Resume the account of the Ladies Patriotic Association's wartime work, continuing from its last sentence and not from the material.

Source text:

* Begin *

In addition, Mrs. Wing notes that the average attendance of association members during the year was six and that she was proud of the work during this year since the calamitous fire in the city of Glens Falls in the early summer had caused the association to be disbanded from May to July. By late 1864, the Patriotic Association had sent Box #38 and the Sanitary Commission was still appealing for sheets, cotton drawers, pillow ticks, towels and handkerchiefs.

Mrs. Wing announced a meeting for January 11, 1863 at the home of Mrs. L. Swan on Park Street. Her announcement carried this poem:

“Come to the Soldiers Aid”
Mother and wife and maid.
There’s a soldier away in the South
Whose lips have been pressed to your mouth,
With mutual kisses and mutual vows,
As father or son, as brother or spouse,
Who, lying now in his blood and shirt
Would weep with joy for a fresh clean shirt,
O, say, shall that brave one fret and grieve
When here is one, only wanting a sleeve,
At the rooms of the Soldier’s Aid”.

The war came to a halt in April of 1865. On December 6th Mrs. Wing sent the following correspondence to Jerome Lapham and other members of the War Committee: ” Gentlemen: The amount left in the Treasury of the ‘Ladies Patriotic Association’ July of 1865 at the termination of our labors in behalf of
the soldiers was one hundred and fifty dollars ($150) which was appropriated at that time by the association as the nucleus of a fund, contemplated to be raised for a suitable monument in our village
Cemetary, in memory of the brave soldiers of our town who have fallen during the late War.

* End *

Supplied data:
* Begin *

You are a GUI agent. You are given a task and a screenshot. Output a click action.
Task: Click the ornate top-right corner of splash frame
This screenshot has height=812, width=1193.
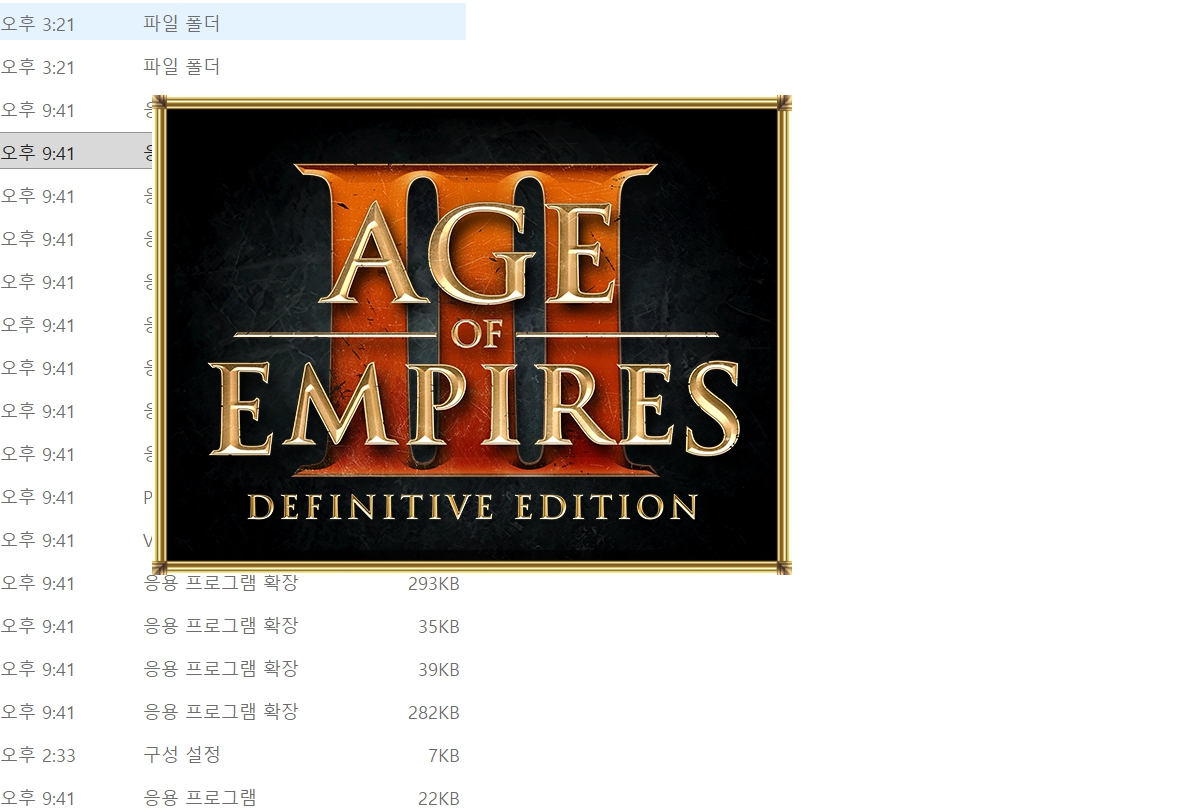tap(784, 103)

* End *

Answer to this exercise:
I write this note to enquire if you gentlemen of the War Committee will carry our wishes of the ladies of the Association in attending the matter – provided funds can be raised by – subscripton or otherwise?
Respectfully, Harriet N. Wing, Secretary


Harriet Newall Walton was born in Montpelier, Vermont on January 14, in 1815, the daughter of Ezekiel and Prussia (Persons) Walton. Her father, General E.P. Walton, a Revolutionary soldier, was editor and owner of the Vermont Watchman and Journal and founder of Walton’s Almanac.
Harriet attended schools in Montpelier and finished her education at Emma Willard School, one of the leading schools for girls in the country at that time, in Troy, NY. She came from a strong Whig (Republican) family. On August 31, 1835 she married Halsey Rogers Wing, the great grandson of Abraham Wing, founder of Queensbury, and came to support his Democratic political persuasion. Halsey served on the War Committee in Queensbury during the war.

Harriet's husband, Halsey R. Wing.

Harriet’s husband, Halsey R. Wing.

Harriet came to Glens Falls in 1841 where she raised four children: Walton S., Edgar H., George Henry, and Angeline C.
Mrs. Wing gave two sons to the Civil War. Lt. Edgar M. Wing was mortally wounded at the Battle of
Drury’s Bluff. His name is on the Queensbury Soldiers’ Monument in Glens Falls. Her second son, George Henry Wing, died shortly after the war from his sufferings at Andersonville Prison.

Portrait of Harriet Wing in the collection of the Warren County Historical Society. Grant funding is being sought for conservation of this painting. By artist Jesse Atwood, 1867.

Portrait of Harriet Wing in the collection of the Warren County Historical Society. Grant funding is being sought for conservation of this painting. By artist Jesse Atwood, 1867.

Mrs. Wing was an active community minded person. She became interested in the national woman’s effort to purchase Mount Vernon, the home of George Washington, and raised several hundred dollars locally for this cause. In addition to her efforts with the Ladies Patriotic Association, she also was an active member of the Presbyterian Church and its mission work.

Three years before her death, Mrs. Wing suffered from a very severe bout of pneumonia. This was treated with extremely hot applications and she recovered. Harriet Wing died on June 21, 1887 at age 72. She is buried in Bay Street Cemetery in Glens Falls with her husband and family members.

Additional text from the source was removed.